São fatores que comprometem o avanço das MTCIs para a população brasileira, que seria largamente beneficiada com a ampliação do acesso a um cuidado integral, com terapias centradas na pessoa (e não na doença) e culturalmente apropriadas. São práticas que promovem o autocuidado, o protagonismo dos usuários, a prevenção em saúde, contribuem para evitar o agravamento de doenças e a cronificação de quadros clínicos, favorecendo a redução de custos no sistema público.

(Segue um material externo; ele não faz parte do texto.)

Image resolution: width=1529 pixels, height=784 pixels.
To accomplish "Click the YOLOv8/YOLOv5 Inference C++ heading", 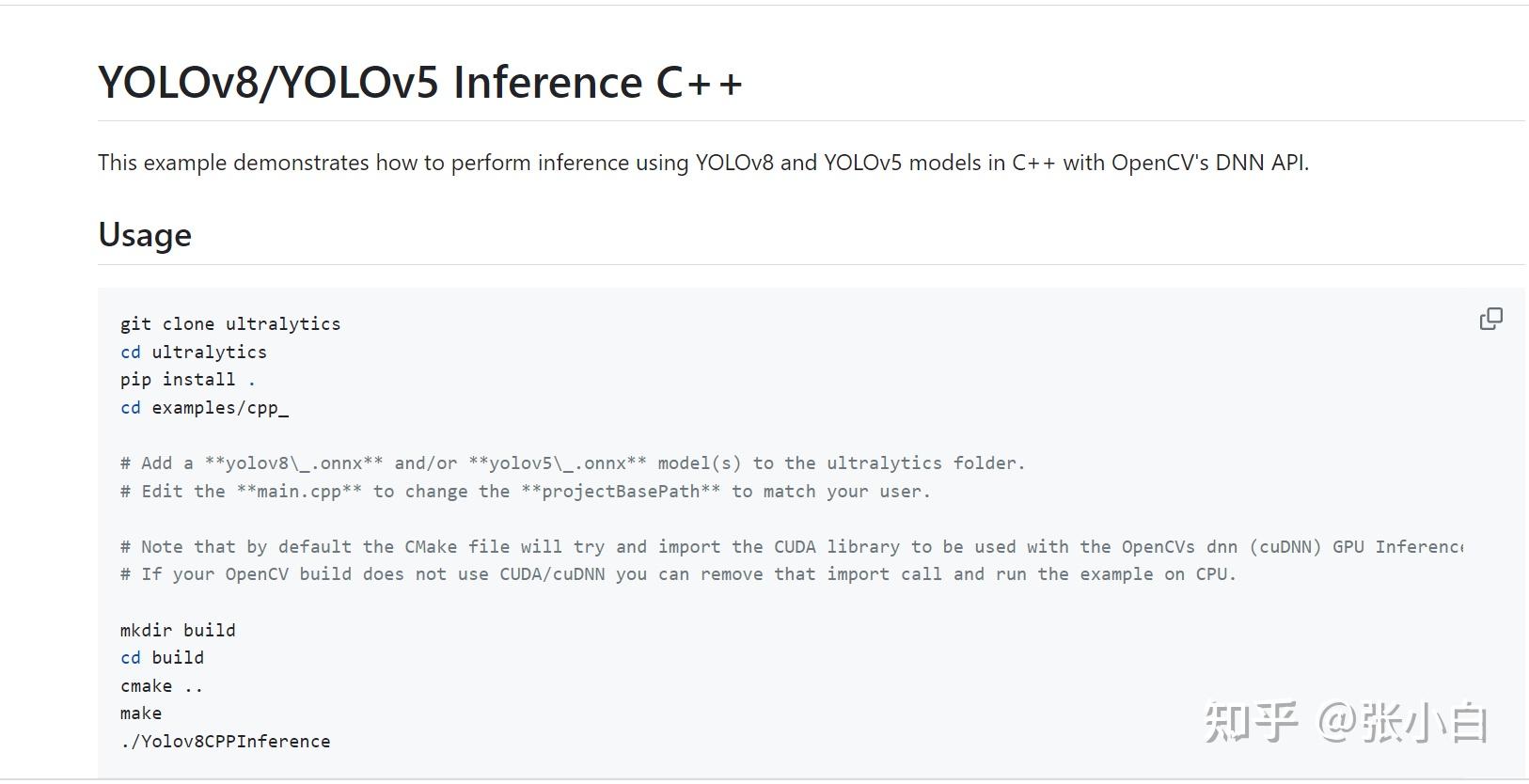I will (x=420, y=83).
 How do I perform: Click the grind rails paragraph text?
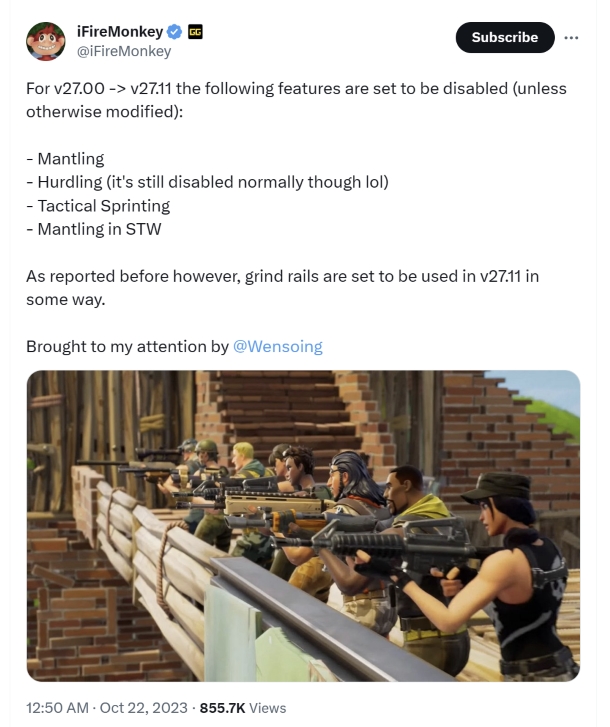click(282, 288)
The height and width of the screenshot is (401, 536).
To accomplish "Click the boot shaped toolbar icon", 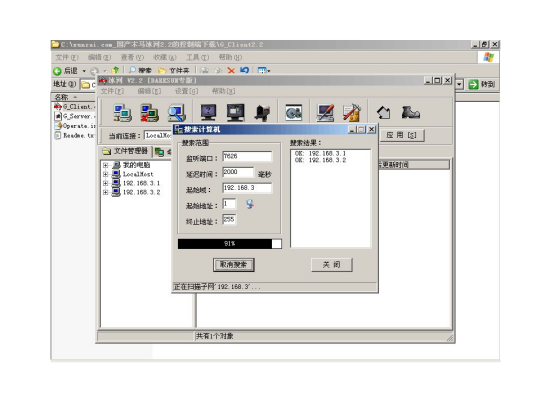I will tap(411, 112).
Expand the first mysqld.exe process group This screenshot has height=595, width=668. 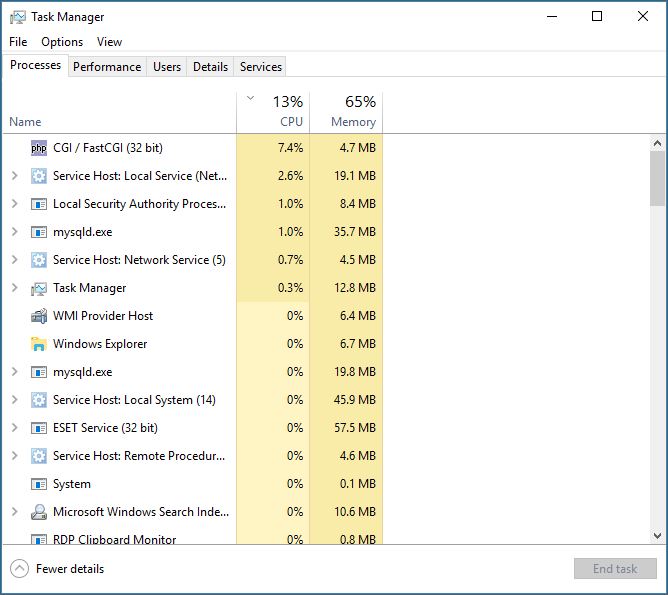[14, 232]
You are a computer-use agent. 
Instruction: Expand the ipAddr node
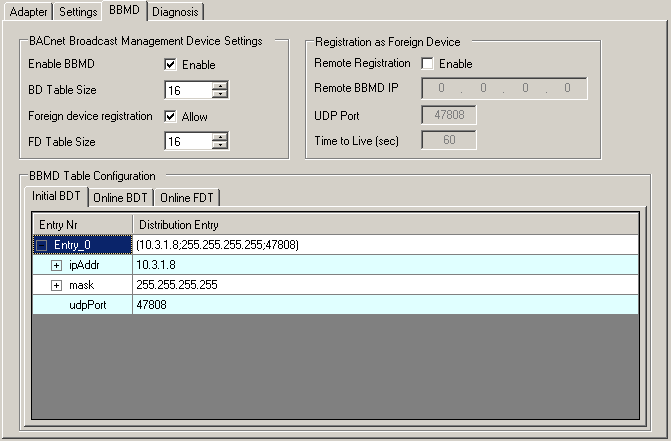click(x=57, y=265)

Que práticas são essas? Acupuntura e auriculoterapia para dor crônica; valeriana, passiflora e óleo de lavanda para insônia e ansiedade; yoga e tai chi chuan para hipertensão arterial; meditação mindfulness para depressão…
Há muitos exemplos de implementação dessas terapias no SUS, e com alta demanda pela população. O Brasil terá uma oportunidade, em outubro, que não se repetirá tão cedo: de mostrar sua diversidade de saberes e experiências em MTCI. Também poderá trazer a contribuição de regiões do mundo, em geral, sub-representadas nos congressos mundiais, como África, Oriente Médio, Sudoeste Asiático e América Latina. É uma forma de fortalecer a presença do Sul Global nos debates científicos internacionais, quase sempre concentrados pela Europa e pelos Estados Unidos.
Um congresso mundial em MTCI no território brasileiro é uma chance de internalizar os compromissos globais, aprimorar nossa política nacional, e expandir a colaboração científica sobre as práticas através da articulação de grupos de pesquisa e da publicação dos resultados. Podemos, ainda, aprofundar ações em direção à criação de modelos de pesquisa culturalmente sensíveis, especialmente relevantes no estudo de práticas indígenas e de matriz africana.
Para consolidar a ponte entre os saberes ancestrais, a ciência e a saúde pública, precisamos tanto das evidências como da escuta ativa para as comunidades e para os profissionais que já praticam, diariamente, formas de cuidar comprometidas com o bem viver. Que sejamos atores mais ativos para que a mudança, de fato, aconteça. Superemos a era da dicotomia da medicina alternativa e da medicina científica, em direção a uma medicina do futuro mais diversa e resolutiva, integrando saberes em prol do indivíduo, comunidade e da saúde planetária.